CFGI Quoted – “Will the DACA Deal Turn Into Comprehensive Immigration Bill?”

Bloomberg Law

“With all the clamor over what should go in the deal to provide legal status to dreamers, could the bill ultimately turn into another attempt at a comprehensive overhaul of the immigration system?

“If so, that could doom the legislation. A more narrow, DACA-focused bill is more likely.

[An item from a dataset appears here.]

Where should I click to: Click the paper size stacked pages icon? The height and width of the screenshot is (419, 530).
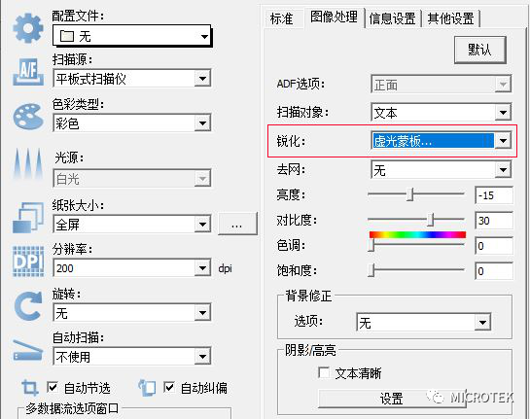pyautogui.click(x=28, y=218)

“…The White House’s legislative framework, originally mentioned Jan. 24 and expanded upon Jan. 25, would provide legal status and eventual citizenship to 1.8 million undocumented immigrants. It also would create a $25 billion trust fund for a border wall and include other enforcement measures. And it would cut some family-based visa categories and eliminate the diversity visa lottery, farming out what would have been diversity visas to whittle down existing backlogs in family- and employment-based visa categories.

“…For anything to pass in a short period of time, it likely will have to be narrower than what the White House has proposed.

“‘I think there’s a desire on both sides of the aisle to resolve the DACA issue and get to a narrow deal,’ Rebecca Peters, director of government affairs for the Council for Global Immigration… ‘The president is really just laying down a marker’ that’s ‘renewing the discussion,’ she said.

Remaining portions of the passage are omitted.